**EXCERPTED PASSAGE**
------------------------------------------------

The Kenai Fjords National Park
The rocky, cliffed coast of Kenai Fjords National Park lies along the southeastern side of the Kenai Peninsula in south-central Alaska (fig. 2). This region of the Kenai Peninsula is part of the Chugach terrane that collided with Alaska about 65 million years ago; the bedrock is primarily composed of partially metamorphosed muddy sandstones and shales from turbidite deposit with intrusions of granite and granodiorite (Beikman, 1980) (fig. 3A) The Harding Icefield sits astride the Kenai Mountains and supplies ice to outlet glaciers that carve deep U-shaped valleys into the soft bedrock (fig. 2). For more information on the geology of south-central Alaska please see the following:
http://www.alaskageography.com/maps/maps.htm.
In addition to the tectonic activity associated with accreting terranes along south-central Alaska, the advance and retreat of glacier ice throughout the Pleistocene Epoch (fig. 3B) has caused significant sea-level fluctuations along the coast of the Gulf of Alaska. Alpine glaciers may have appeared in the mountains of south-central Alaska between 10 and 13 million years ago and many of these areas have remained ice covered for at least the past five million years (Connor and O'Haire, 1988). Deep valleys carved by glaciers during glacial maxima are now flooded creating irregular shorelines such as Kenai Fjords National Park. Presently, waves and tides further modify this glacier-eroded coastline creating a variety of geomorphologic features along the coast including sand and gravel pocket beaches, tidewater glaciers, rock cliffs, mud flats, and sea arches and stacks.
The affects of climate change on glaciers and icefields are a primary concern for Kenai Fjords NP. Because the focus of this project is potential change to the shoreline of Kenai Fjords NP with regard to changing sea level, the change in glacier ice is not considered unless the glacier terminus calves in the ocean (tidewater glacier). Change in the Harding Icefield and changes in glacier area and termini within the park are discussed in Hall and others (2005). Changes in outlet glacier termini and volume are discussed in Adalgeirsdottir and others (1998). Additional information on a variety of climate change impacts and hazards in Alaska and the Arctic is found in ACIA (2005).

------------------------------------------------

**DATASET EXTRACT**
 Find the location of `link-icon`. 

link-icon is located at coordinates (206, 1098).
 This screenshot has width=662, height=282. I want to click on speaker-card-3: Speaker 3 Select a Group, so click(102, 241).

------------------------------------------------

**ACTIVITY LIST**
1. From the passage on Kenai Fjords National Park, extract the span that begins at the words "In addition to" and stops after "arches and stacks.".
2. Extend the Kenai Fjords National Park passage, starting right after its final sentence.

**EXPECTED OUTPUTS**
1.
In addition to the tectonic activity associated with accreting terranes along south-central Alaska, the advance and retreat of glacier ice throughout the Pleistocene Epoch (fig. 3B) has caused significant sea-level fluctuations along the coast of the Gulf of Alaska. Alpine glaciers may have appeared in the mountains of south-central Alaska between 10 and 13 million years ago and many of these areas have remained ice covered for at least the past five million years (Connor and O'Haire, 1988). Deep valleys carved by glaciers during glacial maxima are now flooded creating irregular shorelines such as Kenai Fjords National Park. Presently, waves and tides further modify this glacier-eroded coastline creating a variety of geomorphologic features along the coast including sand and gravel pocket beaches, tidewater glaciers, rock cliffs, mud flats, and sea arches and stacks.

2.
Other hazards that can result in immediate and major coastal and sea-level change along Kenai Peninsula include earthquakes, tsunamis, and landslides. In 1964, a magnitude 9.2 earthquake shook south-central Alaska and resulted in six feet of coseismic land subsidence along the Kenai Fjords NP coastline (Plafker, 1971). However, in the decades (1964 - 1995) following the earthquake, the Kenai Fjords NP shoreline is estimated to have experienced between 20 and 40 cm of post-seismic tectonic uplift (fig. 4). Uplift rates have been determined from GPS measurements and water level recorders (Cohen and Freymueller, 1997; Cohen and Freymueller, 2001). Most areas on Kenai Peninsula (including Kenai Fjords NP) are emerging at a rate faster than the rise of eustatic (global) sea-level (1.8 mm/yr), which is unique when compared to most of the world's coastline (fig. 1).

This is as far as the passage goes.